I need the lines from the one containing "Task: Click the" through the last line of the entries retyped exactly, with no pictures among them.

◆ Data to examine:
###

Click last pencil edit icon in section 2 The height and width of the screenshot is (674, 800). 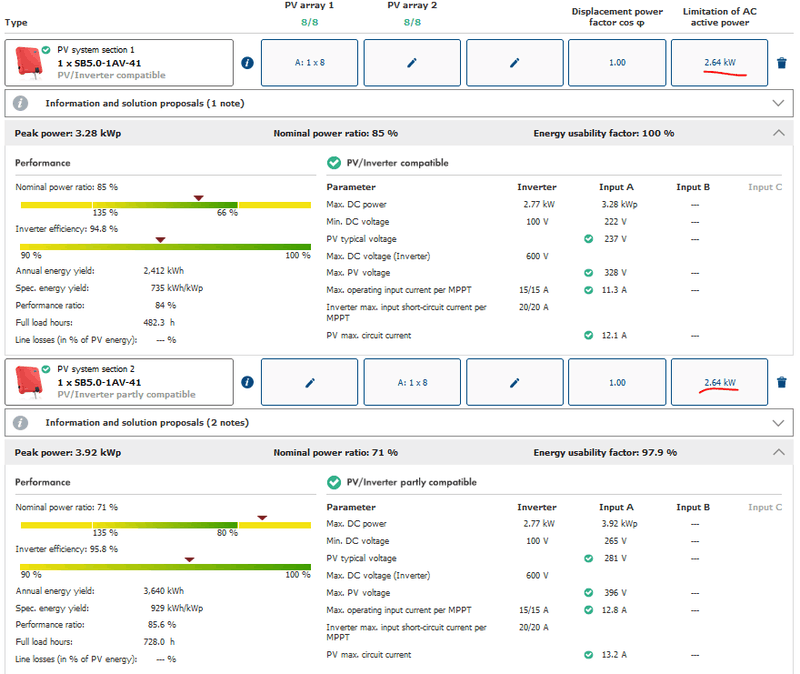(515, 382)
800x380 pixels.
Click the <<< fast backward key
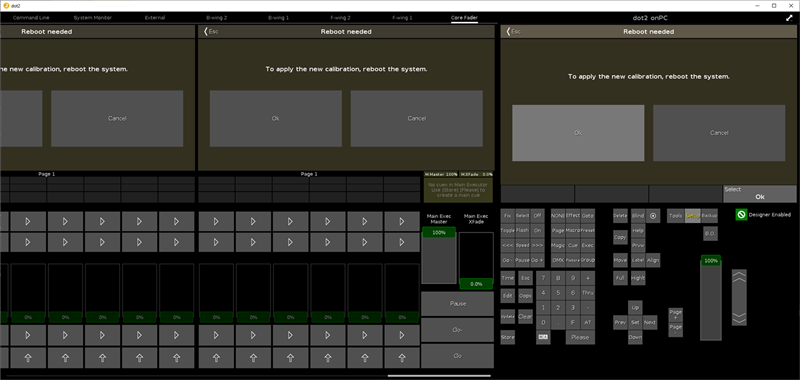pos(508,245)
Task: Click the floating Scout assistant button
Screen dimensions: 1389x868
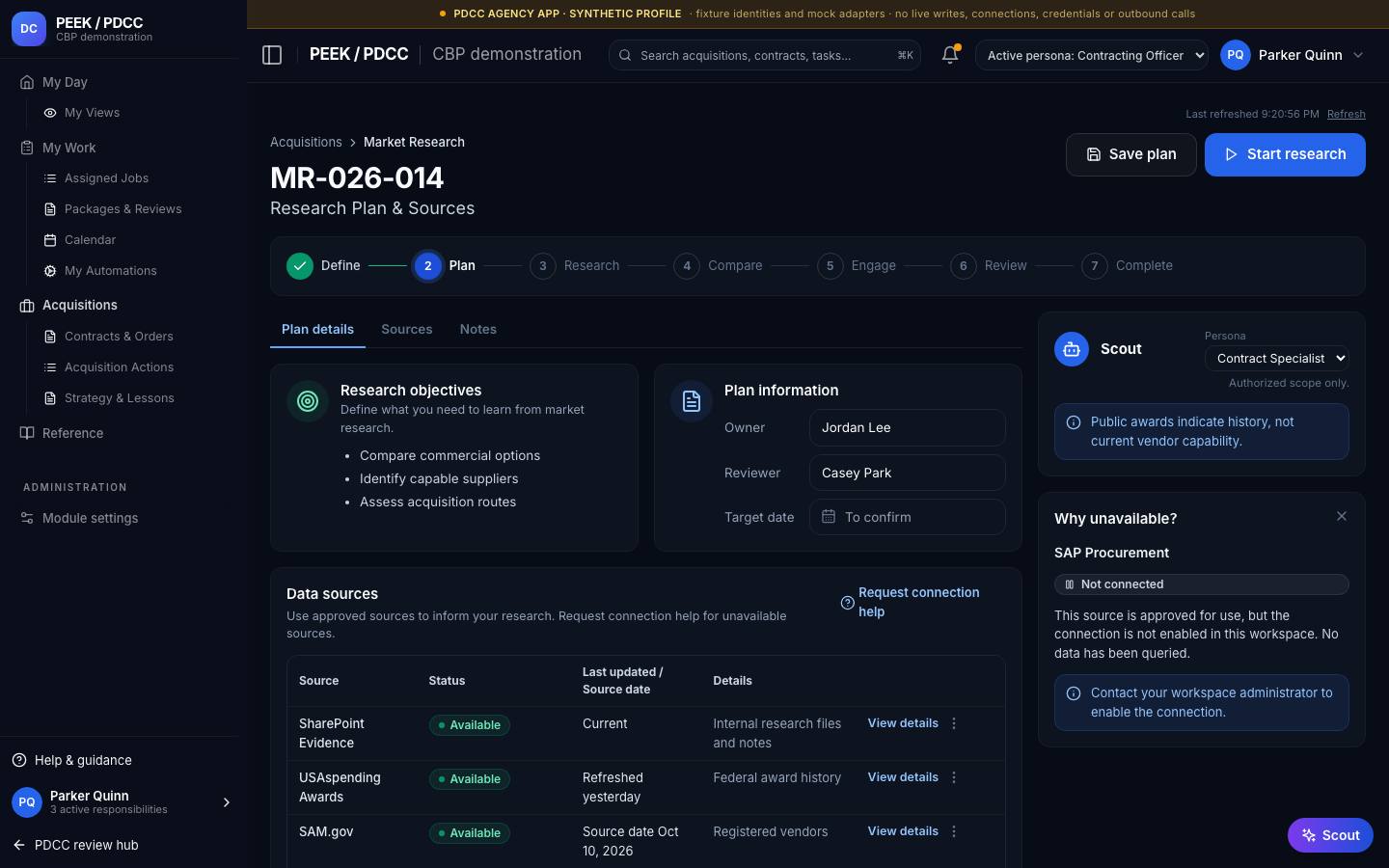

###

◆ The completed task:
Task: Click the floating Scout assistant button
Screen dimensions: 1389x868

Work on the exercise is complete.